Jonathan Barrett Gentleman Vampire
Page 88
“To those I have no objection, sir, so long as we proceed as quick as may be.”
A change went over the men around us, a kind of drawing together, as though they’d erected an invisible wall between myself and the rest of the crowd. The majority of the party remained unaware, so the music and dancing played on uninterrupted, but those just outside the wall seemed to sense it. Men nodded to each other; women whispered behind their fans. Something had happened. And even better, something was about to happen. I felt their collective gaze heavy upon me as our group departed the ballroom.
The older man, whose name was Dennehy, took charge of things, having appointed himself to the position of seeing that all else was done according to the strict laws of the Code. He’d heard everything that Ridley had said and been shocked as any, but was no less resolved to abide by the tenets of gentlemanly behavior. Though Ridley had already proved himself to be no gentleman, Dennehy would see that no others would descend to so base a level.
I was swept along by our press to a more secluded room.
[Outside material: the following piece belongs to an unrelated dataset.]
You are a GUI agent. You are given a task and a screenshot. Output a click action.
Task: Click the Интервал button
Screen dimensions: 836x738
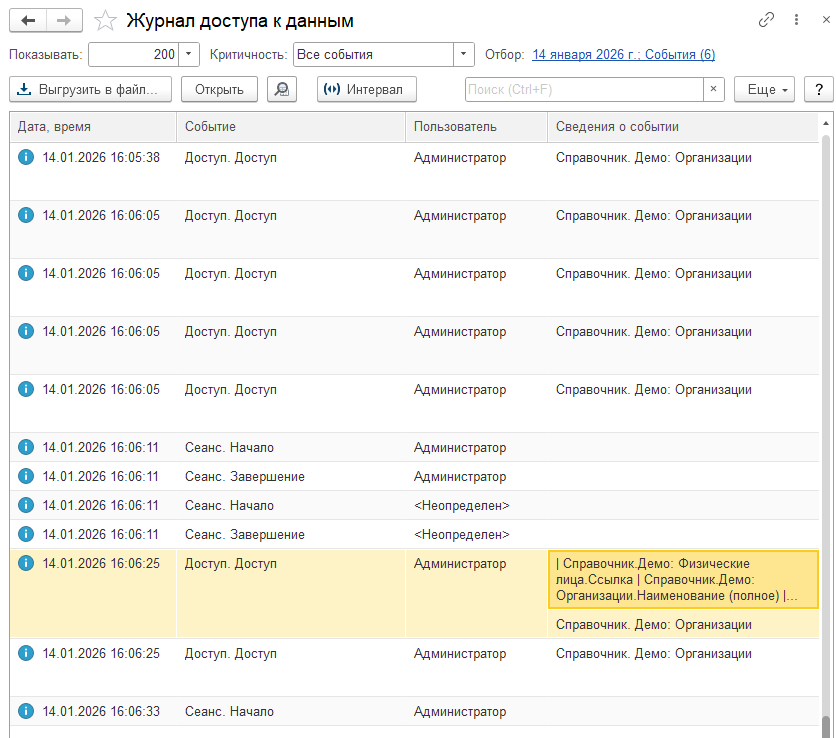[x=366, y=89]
Brinsley Bolyn was sent for, not his father, for it was thought the elder Bolyn might have tried to postpone things. Once arrived, Brinsley was told what had happened and asked if there was a place nearby where a meeting might be arranged. This put him rather in the middle, being host to both myself and Ridley, but he promptly named an orchard just west of the house as a likely site. He promised to have lanterns brought to shed adequate light for the proceedings and said we could choose whatever was needed from his own collection of arms. I divested myself of the ridiculous costume cutlass.
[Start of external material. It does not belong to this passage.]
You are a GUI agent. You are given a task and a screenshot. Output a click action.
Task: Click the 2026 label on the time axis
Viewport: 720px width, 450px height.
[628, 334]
Those important points covered, Oliver was dispatched to seek out and speak with Ridley’s second. He was back soon enough. Ridley had decided on the small-sword as his choice for the duel, which was not surprising considering the use he’d tried to make of it at our first meeting. In premeditated encounters like this, pistols were usually more favored than blades, since they tended to level any physical inequalities between opponents. Perhaps Oliver’s tale of my shooting rebels had instilled a tardy caution in my opponent. It made no difference to me. I knew how to employ either weapon with equal skill.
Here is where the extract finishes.